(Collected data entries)

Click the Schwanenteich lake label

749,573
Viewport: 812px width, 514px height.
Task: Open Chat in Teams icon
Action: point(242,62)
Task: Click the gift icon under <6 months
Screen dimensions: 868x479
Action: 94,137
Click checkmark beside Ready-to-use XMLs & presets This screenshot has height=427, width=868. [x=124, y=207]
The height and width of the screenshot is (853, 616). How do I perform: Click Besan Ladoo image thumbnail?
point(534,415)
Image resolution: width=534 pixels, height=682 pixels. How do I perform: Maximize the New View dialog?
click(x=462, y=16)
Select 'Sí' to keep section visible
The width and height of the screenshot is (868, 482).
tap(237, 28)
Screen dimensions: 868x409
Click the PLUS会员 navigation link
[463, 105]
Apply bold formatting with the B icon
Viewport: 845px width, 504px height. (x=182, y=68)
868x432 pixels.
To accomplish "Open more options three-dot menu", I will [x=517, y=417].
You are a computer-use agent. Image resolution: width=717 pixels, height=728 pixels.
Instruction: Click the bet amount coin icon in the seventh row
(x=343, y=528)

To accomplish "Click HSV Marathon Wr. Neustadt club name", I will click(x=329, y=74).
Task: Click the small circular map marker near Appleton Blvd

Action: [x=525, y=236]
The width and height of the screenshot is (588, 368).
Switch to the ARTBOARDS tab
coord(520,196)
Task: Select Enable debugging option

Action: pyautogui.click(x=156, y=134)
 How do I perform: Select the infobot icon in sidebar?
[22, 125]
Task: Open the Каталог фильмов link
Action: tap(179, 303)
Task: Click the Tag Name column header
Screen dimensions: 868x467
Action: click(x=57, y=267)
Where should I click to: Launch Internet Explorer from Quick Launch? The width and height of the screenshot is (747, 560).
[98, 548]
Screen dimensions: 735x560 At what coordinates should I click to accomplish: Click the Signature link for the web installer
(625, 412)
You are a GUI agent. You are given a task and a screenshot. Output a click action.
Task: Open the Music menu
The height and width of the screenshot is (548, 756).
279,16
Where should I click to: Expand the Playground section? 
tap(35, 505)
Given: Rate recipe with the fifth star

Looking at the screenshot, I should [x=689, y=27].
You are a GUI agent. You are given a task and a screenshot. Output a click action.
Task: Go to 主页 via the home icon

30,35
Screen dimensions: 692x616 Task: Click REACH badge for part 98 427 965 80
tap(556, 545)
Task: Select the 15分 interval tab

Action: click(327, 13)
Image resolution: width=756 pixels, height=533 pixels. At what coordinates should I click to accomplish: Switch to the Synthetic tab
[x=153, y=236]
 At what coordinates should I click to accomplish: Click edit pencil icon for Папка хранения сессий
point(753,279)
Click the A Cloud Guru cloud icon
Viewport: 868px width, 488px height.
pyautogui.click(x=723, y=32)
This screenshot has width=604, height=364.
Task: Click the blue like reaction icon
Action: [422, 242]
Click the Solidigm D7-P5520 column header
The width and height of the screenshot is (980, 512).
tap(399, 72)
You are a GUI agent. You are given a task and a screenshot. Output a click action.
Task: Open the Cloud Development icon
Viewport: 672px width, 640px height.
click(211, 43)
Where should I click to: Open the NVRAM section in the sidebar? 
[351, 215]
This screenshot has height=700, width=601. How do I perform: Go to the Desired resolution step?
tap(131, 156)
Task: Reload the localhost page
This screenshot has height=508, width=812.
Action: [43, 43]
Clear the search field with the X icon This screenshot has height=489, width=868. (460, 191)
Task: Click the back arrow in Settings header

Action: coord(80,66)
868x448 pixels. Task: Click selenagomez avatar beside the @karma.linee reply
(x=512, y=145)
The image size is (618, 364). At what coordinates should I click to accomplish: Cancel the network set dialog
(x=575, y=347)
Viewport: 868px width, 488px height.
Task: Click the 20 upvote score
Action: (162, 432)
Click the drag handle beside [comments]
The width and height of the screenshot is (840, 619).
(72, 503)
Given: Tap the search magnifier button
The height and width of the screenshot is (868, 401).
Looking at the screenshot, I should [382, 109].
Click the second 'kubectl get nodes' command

Requirement - From the entries above, return exactly the line containing "Screen dimensions: 692x616", the line containing "Click the A Cloud Guru cloud icon", and all lines between, and nothing else.

Answer -
Screen dimensions: 692x616 Task: Click REACH badge for part 98 427 965 80
tap(556, 545)
Task: Select the 15分 interval tab

Action: click(327, 13)
Image resolution: width=756 pixels, height=533 pixels. At what coordinates should I click to accomplish: Switch to the Synthetic tab
[x=153, y=236]
 At what coordinates should I click to accomplish: Click edit pencil icon for Папка хранения сессий
point(753,279)
Click the A Cloud Guru cloud icon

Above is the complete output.